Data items

——————

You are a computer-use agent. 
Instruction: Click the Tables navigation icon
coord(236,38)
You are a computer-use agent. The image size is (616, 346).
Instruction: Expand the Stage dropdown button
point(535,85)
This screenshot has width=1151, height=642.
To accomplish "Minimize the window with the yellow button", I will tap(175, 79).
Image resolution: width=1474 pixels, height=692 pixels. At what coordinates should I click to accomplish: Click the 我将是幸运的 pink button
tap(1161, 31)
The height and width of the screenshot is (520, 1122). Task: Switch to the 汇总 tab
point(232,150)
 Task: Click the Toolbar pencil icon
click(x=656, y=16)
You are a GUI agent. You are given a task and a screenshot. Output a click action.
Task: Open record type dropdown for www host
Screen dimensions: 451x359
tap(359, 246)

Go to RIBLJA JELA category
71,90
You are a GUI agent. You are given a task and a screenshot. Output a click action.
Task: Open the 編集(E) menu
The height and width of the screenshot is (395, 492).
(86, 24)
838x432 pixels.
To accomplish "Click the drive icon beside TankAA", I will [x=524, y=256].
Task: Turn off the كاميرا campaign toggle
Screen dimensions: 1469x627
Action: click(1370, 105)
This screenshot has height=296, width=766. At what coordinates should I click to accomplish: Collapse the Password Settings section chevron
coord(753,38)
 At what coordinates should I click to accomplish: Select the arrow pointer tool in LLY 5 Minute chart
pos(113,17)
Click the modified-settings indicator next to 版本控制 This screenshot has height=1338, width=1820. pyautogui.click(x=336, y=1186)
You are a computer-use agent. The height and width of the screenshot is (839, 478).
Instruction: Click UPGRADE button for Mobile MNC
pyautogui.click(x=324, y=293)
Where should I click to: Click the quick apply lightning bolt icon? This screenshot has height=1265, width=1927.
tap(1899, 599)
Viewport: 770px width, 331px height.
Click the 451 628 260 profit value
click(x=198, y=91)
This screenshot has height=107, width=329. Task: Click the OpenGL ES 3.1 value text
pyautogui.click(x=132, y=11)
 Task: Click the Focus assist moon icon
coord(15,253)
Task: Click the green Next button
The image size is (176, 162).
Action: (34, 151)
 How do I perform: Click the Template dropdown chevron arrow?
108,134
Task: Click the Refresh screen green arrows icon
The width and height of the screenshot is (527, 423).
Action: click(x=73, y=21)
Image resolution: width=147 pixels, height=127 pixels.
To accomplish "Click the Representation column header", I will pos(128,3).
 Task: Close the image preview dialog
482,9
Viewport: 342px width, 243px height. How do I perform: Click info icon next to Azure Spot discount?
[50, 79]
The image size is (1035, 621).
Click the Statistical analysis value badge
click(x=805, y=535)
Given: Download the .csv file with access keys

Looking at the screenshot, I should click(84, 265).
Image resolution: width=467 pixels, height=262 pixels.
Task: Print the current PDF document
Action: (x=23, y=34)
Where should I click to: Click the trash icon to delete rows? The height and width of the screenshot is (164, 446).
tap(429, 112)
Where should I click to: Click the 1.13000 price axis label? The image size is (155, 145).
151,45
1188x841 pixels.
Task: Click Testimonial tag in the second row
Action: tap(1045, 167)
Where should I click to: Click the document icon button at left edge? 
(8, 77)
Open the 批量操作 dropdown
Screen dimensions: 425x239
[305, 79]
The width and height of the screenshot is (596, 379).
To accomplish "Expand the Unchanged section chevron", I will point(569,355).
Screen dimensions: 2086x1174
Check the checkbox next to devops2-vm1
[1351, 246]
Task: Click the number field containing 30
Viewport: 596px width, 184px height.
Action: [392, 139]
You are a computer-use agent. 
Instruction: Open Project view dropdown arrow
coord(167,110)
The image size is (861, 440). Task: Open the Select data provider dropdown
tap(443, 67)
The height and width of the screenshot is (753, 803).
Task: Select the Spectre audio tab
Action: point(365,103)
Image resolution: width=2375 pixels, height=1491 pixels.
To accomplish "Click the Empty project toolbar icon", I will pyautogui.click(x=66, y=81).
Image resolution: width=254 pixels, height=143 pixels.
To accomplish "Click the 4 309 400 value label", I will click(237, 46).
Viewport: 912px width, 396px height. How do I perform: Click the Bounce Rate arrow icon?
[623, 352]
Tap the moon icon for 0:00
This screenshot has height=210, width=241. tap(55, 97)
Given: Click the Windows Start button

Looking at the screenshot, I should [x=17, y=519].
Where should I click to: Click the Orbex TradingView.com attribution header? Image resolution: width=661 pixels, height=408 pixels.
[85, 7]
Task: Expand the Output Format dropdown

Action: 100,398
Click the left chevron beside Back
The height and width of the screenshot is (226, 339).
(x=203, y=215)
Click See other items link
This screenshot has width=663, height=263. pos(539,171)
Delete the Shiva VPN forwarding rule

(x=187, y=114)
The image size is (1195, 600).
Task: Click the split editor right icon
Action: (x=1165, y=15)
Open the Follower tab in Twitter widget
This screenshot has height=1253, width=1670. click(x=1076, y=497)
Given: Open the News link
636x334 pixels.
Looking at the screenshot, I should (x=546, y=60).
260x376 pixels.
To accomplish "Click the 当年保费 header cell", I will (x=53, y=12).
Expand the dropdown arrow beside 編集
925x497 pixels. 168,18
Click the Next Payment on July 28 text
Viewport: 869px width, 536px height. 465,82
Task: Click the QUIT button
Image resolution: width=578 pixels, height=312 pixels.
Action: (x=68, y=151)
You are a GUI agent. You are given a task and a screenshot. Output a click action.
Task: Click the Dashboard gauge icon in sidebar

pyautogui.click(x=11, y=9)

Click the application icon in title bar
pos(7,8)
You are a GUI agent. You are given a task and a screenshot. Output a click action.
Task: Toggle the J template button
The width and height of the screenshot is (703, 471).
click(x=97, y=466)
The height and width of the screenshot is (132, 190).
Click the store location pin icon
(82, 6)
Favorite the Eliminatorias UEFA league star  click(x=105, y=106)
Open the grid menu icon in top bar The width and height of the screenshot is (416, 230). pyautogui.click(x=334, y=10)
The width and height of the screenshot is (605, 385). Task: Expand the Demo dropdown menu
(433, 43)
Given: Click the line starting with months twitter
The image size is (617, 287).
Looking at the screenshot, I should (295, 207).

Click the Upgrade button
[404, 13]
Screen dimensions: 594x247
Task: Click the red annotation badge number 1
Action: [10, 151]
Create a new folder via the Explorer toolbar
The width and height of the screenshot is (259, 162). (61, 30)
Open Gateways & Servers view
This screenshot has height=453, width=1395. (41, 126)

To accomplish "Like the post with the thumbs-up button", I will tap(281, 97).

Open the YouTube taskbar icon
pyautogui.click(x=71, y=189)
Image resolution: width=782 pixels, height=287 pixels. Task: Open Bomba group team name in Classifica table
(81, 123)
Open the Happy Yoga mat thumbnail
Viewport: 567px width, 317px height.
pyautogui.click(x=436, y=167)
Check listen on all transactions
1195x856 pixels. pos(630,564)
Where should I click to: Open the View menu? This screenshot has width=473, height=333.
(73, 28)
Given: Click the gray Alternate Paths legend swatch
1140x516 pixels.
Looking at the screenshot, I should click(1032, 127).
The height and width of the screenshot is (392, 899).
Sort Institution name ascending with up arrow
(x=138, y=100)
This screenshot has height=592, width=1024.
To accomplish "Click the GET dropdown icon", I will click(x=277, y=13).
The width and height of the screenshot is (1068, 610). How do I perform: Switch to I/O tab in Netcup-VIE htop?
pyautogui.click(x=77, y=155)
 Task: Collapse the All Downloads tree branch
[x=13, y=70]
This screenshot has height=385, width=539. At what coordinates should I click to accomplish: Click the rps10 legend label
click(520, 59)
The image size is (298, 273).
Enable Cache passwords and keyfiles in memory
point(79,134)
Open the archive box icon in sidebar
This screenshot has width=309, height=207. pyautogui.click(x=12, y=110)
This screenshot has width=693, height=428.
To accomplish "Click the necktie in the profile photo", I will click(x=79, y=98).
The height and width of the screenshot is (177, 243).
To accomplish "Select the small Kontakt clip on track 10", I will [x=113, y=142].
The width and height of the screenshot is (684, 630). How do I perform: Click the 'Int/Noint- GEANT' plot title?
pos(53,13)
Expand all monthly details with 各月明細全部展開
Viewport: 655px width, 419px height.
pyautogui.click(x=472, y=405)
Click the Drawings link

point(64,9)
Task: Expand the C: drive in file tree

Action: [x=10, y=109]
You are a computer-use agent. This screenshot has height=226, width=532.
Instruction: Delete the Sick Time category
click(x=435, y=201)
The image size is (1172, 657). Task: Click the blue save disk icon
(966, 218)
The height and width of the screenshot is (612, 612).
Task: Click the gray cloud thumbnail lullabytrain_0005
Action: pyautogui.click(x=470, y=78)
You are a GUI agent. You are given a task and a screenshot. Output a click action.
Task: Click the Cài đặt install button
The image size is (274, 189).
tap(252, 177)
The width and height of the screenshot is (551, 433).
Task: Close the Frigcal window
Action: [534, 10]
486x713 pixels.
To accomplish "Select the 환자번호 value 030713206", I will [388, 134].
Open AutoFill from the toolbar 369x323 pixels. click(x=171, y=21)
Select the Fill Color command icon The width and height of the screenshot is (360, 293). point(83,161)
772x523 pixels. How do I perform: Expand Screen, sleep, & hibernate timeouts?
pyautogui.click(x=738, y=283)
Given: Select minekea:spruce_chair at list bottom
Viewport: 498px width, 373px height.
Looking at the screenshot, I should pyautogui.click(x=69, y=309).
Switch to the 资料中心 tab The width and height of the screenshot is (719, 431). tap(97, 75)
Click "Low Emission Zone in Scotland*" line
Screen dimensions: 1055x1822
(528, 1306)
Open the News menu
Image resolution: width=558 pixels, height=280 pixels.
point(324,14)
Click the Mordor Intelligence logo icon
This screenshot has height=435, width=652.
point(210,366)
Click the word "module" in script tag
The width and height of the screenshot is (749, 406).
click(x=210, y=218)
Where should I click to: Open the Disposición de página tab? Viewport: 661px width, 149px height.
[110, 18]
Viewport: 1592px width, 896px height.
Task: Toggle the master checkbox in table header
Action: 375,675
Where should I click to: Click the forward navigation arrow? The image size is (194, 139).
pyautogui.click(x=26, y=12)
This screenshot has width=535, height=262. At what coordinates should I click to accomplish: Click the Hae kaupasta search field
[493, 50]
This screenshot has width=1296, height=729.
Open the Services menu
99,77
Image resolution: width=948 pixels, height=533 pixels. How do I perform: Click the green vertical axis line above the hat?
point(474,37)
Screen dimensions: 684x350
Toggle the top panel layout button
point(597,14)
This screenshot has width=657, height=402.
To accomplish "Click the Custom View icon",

——————

◆ Exercise
Pick out every line above that contains the word "title". Copy each of those lines in full.

◆ Answer to the task
Click the application icon in title bar
The width and height of the screenshot is (684, 630). How do I perform: Click the 'Int/Noint- GEANT' plot title?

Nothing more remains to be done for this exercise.